Из другой комнаты раздается истошный визг – видимо, у Жоанн кончились сигареты, либо она опрокинула на себя чашку с кофе, либо что-то увидела по “ящику” – она непредсказуема, как и…
- Я сейчас, — Арсений встает и уходит, а я остаюсь перед камином, в котором горит сакраментальный огонь, навевающий воспоминания. Жаль, что Ло никогда не сидела у этого камина, перед этим пламенем, между мной и Арсением, который достался нам такой ценой.
Делаю небольшой глоток, прислоняюсь к стене и пытаюсь представить, что она сидит рядышком, в моей футболке на голое тело. Сейчас ей должно было бы быть… Так, так, так. Ого, пятьдесят шесть лет! Ни фига себе! Как быстро летит время. Банальщина! Ей бы и сегодня было бы двадцать два! Она же постоянно говорила, что я никогда не увижу ее старой. Действительно, не увижу. Никогда!
- Ну и как она тебе?
- Кто? – Оборачиваюсь на звук: рядом со мной сидит Ло в моей футболке на голое тело!

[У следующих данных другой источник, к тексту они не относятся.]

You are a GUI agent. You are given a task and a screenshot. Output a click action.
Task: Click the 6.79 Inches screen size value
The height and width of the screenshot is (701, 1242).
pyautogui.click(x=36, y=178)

- Не валяй дурака, Маслов. Как тебе эта очередная..?
- А, Жоанн?
- Так она еще и Жоанн? Премило. По-моему, она полная дура.
- Да нет, она еще очень молодая, чтобы выглядеть умной. Ничего, Ксюха ее быстро под себя подгонит.

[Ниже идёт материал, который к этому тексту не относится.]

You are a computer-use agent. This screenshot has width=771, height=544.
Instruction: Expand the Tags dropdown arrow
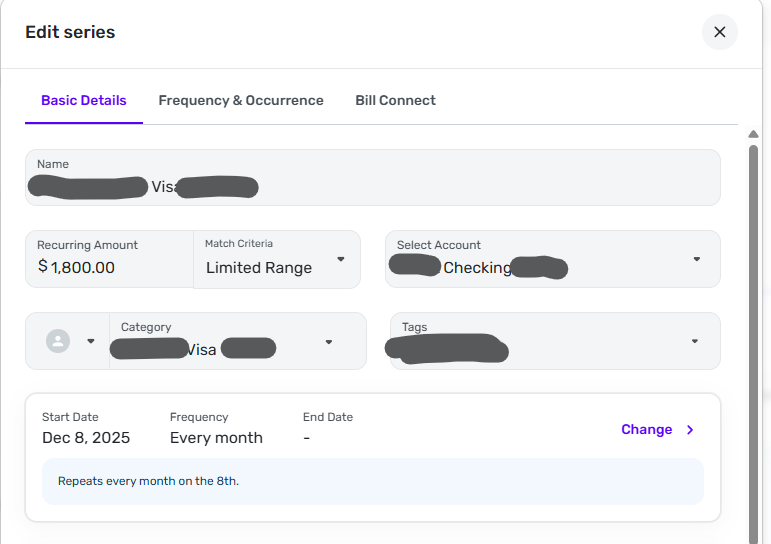coord(695,341)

- Не называй его Ксюхой, он потом долго обижается. Не знаю, мне больше нравилась та еврейка Мария из университета, помнишь?

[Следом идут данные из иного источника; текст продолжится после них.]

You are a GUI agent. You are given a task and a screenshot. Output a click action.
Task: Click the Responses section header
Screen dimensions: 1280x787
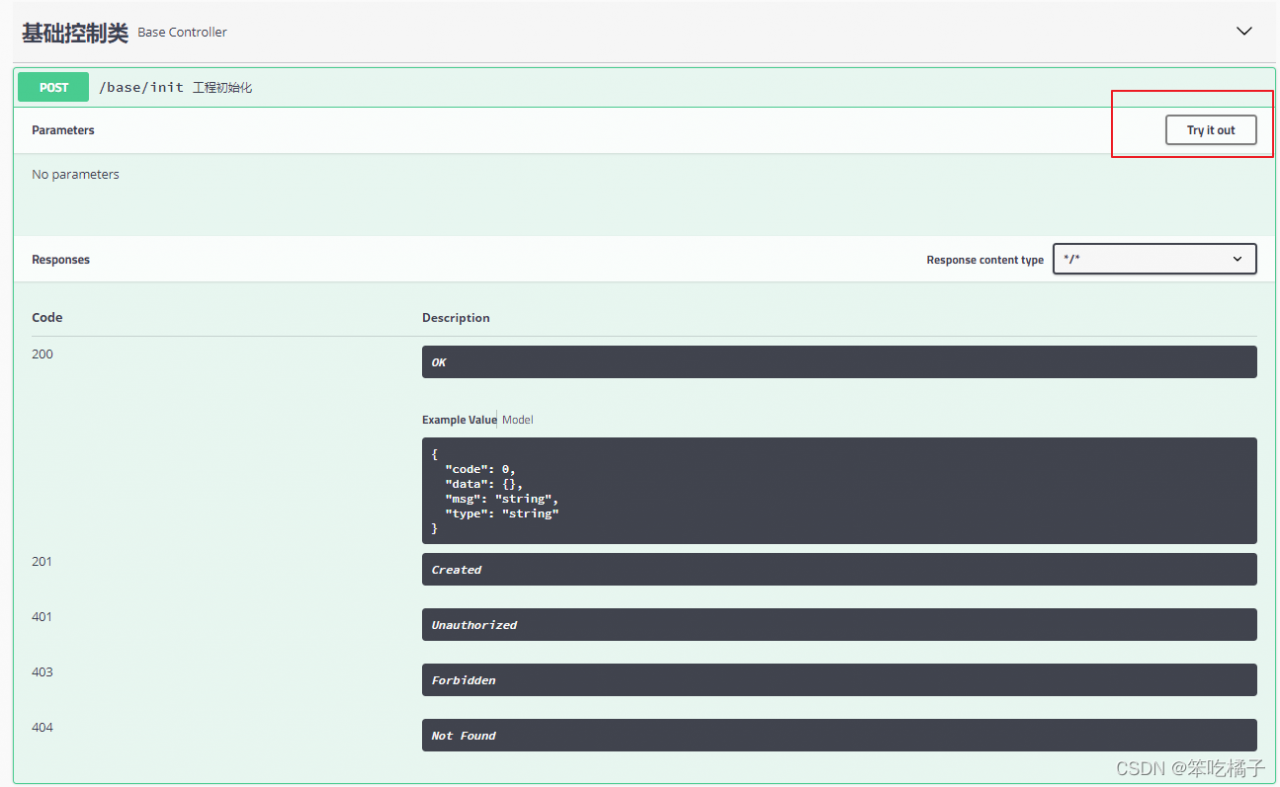pos(61,259)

- Ну и та по-своему хороша. Главное, чтобы ему было комфортно, а кто это будет – фигня.
- Ну да, мужская солидарность. Сын за отца, а отец за сына. Он весь в тебя, такое же…
- Блядво?
- Вот он – не блядво, а ты…
- Я понял, каюсь, вину исправлю, возьмусь за голову…
- Скорее бы ты уже стал импотентом, мне было бы спокойнее.
- Спасибо, Ло, за теплые слова. Я тебя тоже люблю.
Она подвигается к огню, садится на корточки и достает поджареную хлебную корочку:
- Давно хотела сказать тебе спасибо за нашу жизнь. Мне правда было с тобой хорошо. Нет, страшно тоже было, но сейчас понимаю, что я – самая счастливая из всех женщин, живущих на земле!
- Ты сказала это давным-давно, помнишь, когда мы ехали на троллейбусе к Шуре в Алушту.
- Когда ты мною пытался его угостить? Скотина! Какая же ты скотина, Маслов! Почему я тебя… люблю?
- Потому что…
- Па, ты с кем разговариваешь?
Я удивленно оборачиваюсь: на пороге стоит Арсений, а из-за его плеча выглядывает испуганная Ло, но только выкрашенная в блядски-рыжий цвет!!! В моей футболке на голое тело! Господи, как я их люблю! Для меня в целом мире никого не существует, кроме этих двоих!